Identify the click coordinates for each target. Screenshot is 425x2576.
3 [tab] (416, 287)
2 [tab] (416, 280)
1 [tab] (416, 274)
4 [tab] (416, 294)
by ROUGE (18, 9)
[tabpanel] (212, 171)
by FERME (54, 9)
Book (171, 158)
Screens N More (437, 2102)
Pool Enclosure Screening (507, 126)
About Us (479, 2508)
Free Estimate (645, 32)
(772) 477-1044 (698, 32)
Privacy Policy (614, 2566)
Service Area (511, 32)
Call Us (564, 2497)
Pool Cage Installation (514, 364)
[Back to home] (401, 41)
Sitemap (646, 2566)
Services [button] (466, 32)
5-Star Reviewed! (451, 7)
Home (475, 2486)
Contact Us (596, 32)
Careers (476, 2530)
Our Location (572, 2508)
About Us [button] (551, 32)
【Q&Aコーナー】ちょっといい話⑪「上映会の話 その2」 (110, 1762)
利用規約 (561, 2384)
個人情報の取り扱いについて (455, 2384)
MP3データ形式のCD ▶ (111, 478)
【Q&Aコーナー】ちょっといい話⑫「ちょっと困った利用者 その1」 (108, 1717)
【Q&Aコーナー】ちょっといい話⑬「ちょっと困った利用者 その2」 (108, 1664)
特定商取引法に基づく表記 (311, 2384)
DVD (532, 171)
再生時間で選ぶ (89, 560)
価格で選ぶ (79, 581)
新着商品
######
* _AIM OF THE TASK_
Search the records for the word "Aコーナー" and copy out every line that holds it.

* _FINISHED TASK_
【Q&Aコーナー】ちょっといい話⑪「上映会の話 その2」 (110, 1762)
【Q&Aコーナー】ちょっといい話⑫「ちょっと困った利用者 その1」 (108, 1717)
【Q&Aコーナー】ちょっといい話⑬「ちょっと困った利用者 その2」 (108, 1664)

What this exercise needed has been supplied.